Et là aussi, on peut entendre un appel pour nous. Quelle part de moi est appelée aujourd’hui à oindre ce qui meurt ? Ce qui se transforme ? Ce qui bascule dans une forme inconnue ? Est-ce que je suis prêt-e à honorer ce passage, à accompagner ce qui s’efface, sans fuir, sans retenir ?
Et enfin, Jésus dit encore une parole extraordinaire : « partout où sera proclamée la Bonne Nouvelle, on parlera d’elle, en mémoire d’elle ». Pas parce qu’elle a enseigné. Mais parce qu’elle a aimé. Son geste d’amour pur devient Évangile. Il est mémoire vivante de la Bonne Nouvelle. Et c’est ça, au fond, l’Évangile : l’amour plus fort que les règles, plus vrai que les doctrines, plus profond que les systèmes.
Alors moi, est-ce que je crois vraiment qu’un seul geste d’amour vrai peut traverser le temps, toucher quelqu’un quelque part, même si je ne le saurai jamais ? Est-ce que je crois que l’amour donné, même en secret, a ce pouvoir de devenir Bonne Nouvelle ?

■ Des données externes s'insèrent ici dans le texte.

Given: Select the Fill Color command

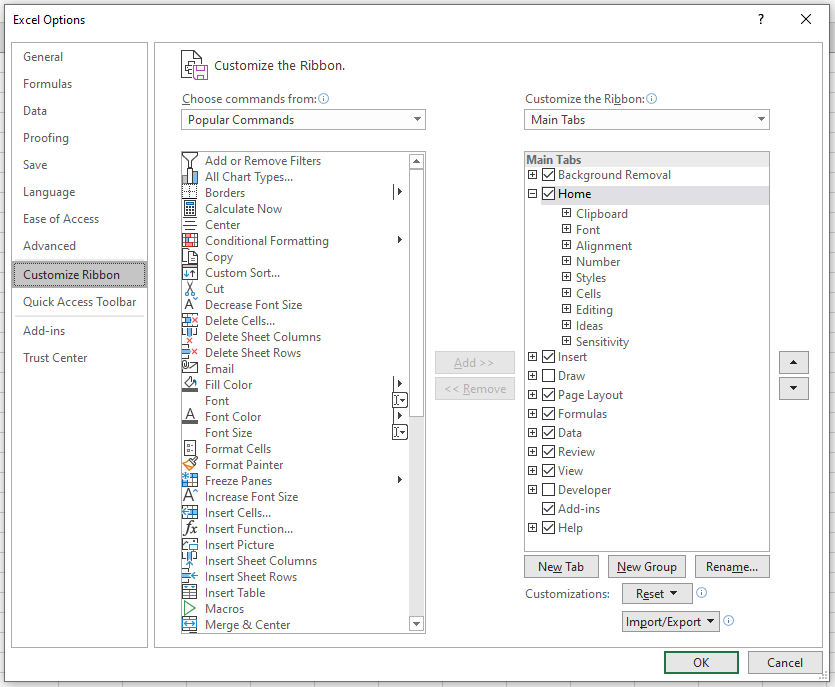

Je vous propose encore quelques questions, comme des invitations intérieures, pour laisser ce texte continuer à faire son chemin en nous :
- Quel geste gratuit suis-je invité-e à poser aujourd’hui, simplement par amour, sans chercher à être compris-e ni approuvé-e ?
- Qu’est-ce que je retiens encore, par peur de gaspiller, par peur de choquer, par peur du regard ?
- Est-ce que je peux croire que le Vivant, l’Essentiel, voit et reçoit tout geste fait dans la vérité du cœur, même s’il est caché ?
- Et si ce petit geste que je vais poser aujourd’hui, aussi humble soit-il, devenait Bonne Nouvelle pour quelqu’un, quelque part ?
Et la question finale, pour chacun-e de nous, pourrait être simplement celle-ci :
Est-ce que j’oserai aujourd’hui, moi aussi, poser un acte d’amour vrai… sans autre raison que la Présence ? Sans autre retour que la joie de l’avoir offert ?
Ce texte fait partie d’un chemin pour la semaine de Pâques.
Un texte par jour, comme une invitation à l’écoute intérieure, à l’éveil du Je-suis, à partir des récits bibliques relus dans une perspective non-duelle.